* What to produce *
Your answer should be one number: how many lines below hold the word "computer".

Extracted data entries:

· · ·

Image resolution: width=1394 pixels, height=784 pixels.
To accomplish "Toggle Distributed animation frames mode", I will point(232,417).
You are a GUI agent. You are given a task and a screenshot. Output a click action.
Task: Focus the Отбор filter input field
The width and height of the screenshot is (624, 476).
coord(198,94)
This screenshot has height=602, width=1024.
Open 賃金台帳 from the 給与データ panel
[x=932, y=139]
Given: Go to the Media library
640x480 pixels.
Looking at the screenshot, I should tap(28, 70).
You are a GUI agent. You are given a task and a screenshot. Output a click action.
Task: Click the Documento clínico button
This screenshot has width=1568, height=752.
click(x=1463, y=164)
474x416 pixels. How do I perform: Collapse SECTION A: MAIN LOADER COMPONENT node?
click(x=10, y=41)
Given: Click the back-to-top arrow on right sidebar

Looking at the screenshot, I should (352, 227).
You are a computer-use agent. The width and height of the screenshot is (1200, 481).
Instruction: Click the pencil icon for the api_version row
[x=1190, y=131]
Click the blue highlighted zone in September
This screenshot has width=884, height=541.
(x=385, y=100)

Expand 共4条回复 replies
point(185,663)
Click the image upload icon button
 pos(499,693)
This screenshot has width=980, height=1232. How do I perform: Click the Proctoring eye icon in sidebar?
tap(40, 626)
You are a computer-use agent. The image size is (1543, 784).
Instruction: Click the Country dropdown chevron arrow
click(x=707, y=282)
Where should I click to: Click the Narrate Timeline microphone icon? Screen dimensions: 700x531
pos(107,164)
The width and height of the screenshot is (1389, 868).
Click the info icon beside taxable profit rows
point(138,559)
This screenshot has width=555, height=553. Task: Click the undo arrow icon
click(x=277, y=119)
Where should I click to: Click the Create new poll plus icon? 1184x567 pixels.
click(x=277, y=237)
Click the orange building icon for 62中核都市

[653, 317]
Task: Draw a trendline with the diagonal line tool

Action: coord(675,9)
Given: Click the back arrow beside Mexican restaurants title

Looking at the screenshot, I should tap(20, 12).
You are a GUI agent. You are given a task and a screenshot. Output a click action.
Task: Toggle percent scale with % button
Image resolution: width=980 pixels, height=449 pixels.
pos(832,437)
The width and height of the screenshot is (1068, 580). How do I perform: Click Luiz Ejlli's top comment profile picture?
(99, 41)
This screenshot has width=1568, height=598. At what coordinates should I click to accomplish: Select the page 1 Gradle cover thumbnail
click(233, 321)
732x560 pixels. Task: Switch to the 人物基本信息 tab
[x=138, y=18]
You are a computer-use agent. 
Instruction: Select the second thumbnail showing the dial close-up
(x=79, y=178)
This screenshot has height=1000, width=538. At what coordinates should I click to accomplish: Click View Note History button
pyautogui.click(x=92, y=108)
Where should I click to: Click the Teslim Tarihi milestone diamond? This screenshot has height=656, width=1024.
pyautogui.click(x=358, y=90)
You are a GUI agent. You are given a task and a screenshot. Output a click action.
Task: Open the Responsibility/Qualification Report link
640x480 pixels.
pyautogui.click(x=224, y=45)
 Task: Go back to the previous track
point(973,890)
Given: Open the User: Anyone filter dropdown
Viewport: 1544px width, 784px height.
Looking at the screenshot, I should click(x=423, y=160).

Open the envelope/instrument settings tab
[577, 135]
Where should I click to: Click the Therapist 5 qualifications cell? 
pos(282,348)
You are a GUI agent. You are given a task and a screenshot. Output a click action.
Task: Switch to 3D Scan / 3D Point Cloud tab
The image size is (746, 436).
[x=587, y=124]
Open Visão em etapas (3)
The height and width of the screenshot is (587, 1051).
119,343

· · ·

* Response to the exercise *
3